Women who have masculine features (eg. broad shoulders, tall stature etc.), how do you deal with self acceptance/confidence?

I'm pretty late to the show but I struggle with this because I'm a bodybuilding competitor in the figure division. So I'm not huge by my standards, and I definitely don't look super masculine. But I do have quite a bit of muscle on me.

All my life I was a tiny, skinny, little blonde girl. Then I got into lifting and competing. I love the way I look in many ways and the lifestyle is good for me. But there are times that I feel like I lost most of my femininity. For instance, a couple summers ago I was a bridesmaid in a good friends' wedding. We were all trying on bridesmaid dresses and the other girls looked really good in a lot of them. I looked so god awful and awkward in them. I have an hourglass figure and a big ass so in that way I'm sill very feminine looking, but then I have pec muscles instead of boobs and big shoulders and arms. And my damn traps grow when I so much as look at them. It made me feel terrible and I was uncomfortable for most of the wedding over it.
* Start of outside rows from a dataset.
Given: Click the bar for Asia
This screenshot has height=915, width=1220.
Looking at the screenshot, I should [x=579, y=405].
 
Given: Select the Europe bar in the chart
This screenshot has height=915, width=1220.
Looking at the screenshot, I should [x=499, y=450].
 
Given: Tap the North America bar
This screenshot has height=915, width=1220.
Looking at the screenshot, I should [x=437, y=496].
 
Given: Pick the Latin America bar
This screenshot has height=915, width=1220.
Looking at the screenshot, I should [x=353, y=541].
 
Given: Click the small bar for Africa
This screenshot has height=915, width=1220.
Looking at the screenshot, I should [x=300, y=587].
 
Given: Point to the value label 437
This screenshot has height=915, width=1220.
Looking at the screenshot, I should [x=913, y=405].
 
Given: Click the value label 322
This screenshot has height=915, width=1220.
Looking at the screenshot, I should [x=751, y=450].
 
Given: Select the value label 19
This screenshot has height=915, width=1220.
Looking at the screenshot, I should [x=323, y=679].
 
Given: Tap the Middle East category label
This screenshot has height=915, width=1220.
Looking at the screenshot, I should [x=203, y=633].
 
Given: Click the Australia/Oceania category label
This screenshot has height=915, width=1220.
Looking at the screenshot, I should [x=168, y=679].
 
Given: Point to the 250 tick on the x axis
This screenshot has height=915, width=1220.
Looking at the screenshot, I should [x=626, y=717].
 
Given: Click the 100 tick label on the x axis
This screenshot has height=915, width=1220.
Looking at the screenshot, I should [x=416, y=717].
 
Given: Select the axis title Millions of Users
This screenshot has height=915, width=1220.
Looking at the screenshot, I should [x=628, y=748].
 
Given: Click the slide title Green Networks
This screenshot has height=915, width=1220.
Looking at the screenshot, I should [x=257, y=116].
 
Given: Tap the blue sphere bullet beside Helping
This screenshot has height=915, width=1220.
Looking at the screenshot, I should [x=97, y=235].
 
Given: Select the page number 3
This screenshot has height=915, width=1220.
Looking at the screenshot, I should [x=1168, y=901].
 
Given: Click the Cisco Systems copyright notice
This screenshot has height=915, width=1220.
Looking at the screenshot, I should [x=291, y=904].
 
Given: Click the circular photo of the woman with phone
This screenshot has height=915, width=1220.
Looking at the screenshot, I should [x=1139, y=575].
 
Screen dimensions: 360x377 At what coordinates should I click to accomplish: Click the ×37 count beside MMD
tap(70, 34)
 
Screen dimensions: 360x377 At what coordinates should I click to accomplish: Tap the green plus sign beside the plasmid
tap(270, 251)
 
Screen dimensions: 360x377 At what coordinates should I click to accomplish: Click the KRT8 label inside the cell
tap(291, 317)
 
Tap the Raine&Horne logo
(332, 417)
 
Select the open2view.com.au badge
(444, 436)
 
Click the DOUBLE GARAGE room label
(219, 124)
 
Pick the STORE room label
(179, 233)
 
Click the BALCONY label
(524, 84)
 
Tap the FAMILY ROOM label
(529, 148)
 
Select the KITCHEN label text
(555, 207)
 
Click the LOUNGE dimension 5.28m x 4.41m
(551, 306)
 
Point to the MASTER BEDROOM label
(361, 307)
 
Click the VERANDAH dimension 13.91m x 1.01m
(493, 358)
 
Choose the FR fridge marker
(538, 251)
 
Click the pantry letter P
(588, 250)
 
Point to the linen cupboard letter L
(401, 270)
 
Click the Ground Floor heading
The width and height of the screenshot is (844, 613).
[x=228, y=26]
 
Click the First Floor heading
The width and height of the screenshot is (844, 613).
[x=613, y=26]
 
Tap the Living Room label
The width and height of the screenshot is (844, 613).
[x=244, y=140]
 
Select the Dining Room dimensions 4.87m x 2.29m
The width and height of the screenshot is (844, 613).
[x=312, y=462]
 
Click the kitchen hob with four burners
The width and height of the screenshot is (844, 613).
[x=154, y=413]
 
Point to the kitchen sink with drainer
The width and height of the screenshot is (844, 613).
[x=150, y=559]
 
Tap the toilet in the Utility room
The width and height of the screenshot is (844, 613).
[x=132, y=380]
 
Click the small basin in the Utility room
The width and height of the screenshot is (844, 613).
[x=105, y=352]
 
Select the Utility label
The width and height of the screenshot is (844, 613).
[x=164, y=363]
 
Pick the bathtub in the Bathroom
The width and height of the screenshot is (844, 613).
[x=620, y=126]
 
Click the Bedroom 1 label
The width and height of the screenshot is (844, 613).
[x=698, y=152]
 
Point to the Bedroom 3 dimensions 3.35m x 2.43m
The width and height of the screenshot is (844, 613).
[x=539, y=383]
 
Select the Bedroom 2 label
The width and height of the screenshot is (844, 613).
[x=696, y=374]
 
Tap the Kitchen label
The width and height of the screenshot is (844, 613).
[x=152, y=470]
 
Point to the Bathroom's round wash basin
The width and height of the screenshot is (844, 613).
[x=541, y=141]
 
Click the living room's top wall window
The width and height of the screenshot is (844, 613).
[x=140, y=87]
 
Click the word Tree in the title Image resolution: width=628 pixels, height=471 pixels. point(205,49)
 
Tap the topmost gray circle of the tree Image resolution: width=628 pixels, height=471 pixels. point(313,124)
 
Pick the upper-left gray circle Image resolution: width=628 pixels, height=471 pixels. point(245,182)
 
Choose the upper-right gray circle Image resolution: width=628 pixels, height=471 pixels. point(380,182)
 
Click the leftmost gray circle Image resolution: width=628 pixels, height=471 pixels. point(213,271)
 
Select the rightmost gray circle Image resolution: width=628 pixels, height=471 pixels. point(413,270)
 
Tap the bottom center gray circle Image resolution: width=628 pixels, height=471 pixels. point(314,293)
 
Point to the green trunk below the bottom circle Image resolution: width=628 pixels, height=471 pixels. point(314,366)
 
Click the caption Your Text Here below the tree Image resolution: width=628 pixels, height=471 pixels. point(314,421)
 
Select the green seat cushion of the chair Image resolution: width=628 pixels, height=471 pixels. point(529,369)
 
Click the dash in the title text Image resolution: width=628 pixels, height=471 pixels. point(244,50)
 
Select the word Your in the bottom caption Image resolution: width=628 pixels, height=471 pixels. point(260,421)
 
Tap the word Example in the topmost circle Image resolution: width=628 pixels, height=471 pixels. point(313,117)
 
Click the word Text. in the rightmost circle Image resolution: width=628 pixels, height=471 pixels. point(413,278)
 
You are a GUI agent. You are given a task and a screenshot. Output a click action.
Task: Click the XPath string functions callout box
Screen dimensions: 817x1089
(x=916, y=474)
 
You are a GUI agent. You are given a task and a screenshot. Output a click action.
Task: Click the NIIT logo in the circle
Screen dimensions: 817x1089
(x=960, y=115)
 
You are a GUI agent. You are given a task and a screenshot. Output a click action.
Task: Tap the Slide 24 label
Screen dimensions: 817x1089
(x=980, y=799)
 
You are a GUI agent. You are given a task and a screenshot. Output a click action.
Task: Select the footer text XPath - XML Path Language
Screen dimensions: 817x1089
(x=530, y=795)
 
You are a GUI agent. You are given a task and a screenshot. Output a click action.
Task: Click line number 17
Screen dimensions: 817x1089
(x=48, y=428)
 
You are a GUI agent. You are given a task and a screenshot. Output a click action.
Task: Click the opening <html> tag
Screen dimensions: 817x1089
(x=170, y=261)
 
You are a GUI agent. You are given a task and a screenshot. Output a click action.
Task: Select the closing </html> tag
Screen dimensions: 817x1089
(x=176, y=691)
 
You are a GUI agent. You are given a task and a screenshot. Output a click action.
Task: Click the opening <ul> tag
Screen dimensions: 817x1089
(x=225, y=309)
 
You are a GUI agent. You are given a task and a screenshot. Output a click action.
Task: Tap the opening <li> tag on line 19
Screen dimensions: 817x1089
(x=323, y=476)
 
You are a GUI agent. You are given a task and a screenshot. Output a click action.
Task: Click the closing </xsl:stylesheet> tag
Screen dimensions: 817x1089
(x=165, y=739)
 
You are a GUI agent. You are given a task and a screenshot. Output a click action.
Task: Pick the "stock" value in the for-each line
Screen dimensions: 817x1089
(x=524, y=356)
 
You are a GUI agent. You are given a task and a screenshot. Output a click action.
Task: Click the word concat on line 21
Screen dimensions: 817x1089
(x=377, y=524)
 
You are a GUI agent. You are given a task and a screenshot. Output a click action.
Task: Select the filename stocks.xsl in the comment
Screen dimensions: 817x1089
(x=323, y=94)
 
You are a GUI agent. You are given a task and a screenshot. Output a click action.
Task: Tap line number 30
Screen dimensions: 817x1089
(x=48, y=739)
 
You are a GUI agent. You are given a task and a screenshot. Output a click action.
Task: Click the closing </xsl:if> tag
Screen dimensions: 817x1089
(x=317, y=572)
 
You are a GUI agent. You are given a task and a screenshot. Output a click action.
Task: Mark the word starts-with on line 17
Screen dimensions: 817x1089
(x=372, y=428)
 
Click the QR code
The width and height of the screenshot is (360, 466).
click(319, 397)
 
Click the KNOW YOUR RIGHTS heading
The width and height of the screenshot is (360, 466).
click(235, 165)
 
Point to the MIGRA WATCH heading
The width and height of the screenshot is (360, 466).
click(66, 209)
I've thought about getting implants, and I might. But deep down a large part of me feels it's irresponsible, vain, and I'm very scared of hospitals. It might help me feel like a woman more, but what if it doesn't? I've mostly come to just accept myself. I have a boyfriend who is pretty good about complimenting my body. I have things about me that I like, like my butt and my face and hair. So I focus on making my butt bigger, my hair longer and healthier, and my makeup on point. I do what I can to emphasize what I feel makes me still look feminine. Then I try to remember that other people really wish they looked like me. Just like I really wish I looked like so many women, of all shapes and sizes. Super skinny girls, super muscular, thick and curvy, I find so many women so attractive. And I think that's how most of us are, right?! For instance, I would kill for broader shoulders because I strive to have an X-frame. Broad shoulders and lats, tiny waist, big legs. The broader the shoulders the smaller your waist looks. And being taller, hah that's something I've wanted literally my entire life. And don't get me started on women with androgynous facial features! I die.

I guess the cliche "accept yourself for who you are" holds true for me. I change what I can about my body but at the end of the day you just have to appreciate what you have. Even feeling like some of your features aren't what you'd like them to be, is a much better situation than being chronically ill or unable to use your body, or generally hating your entire body. Everyone has at least one attractive thing about them, and most have much more than that, they just don't see it themselves. It's all about how you carry yourself, and confidence can get you pretty damn far.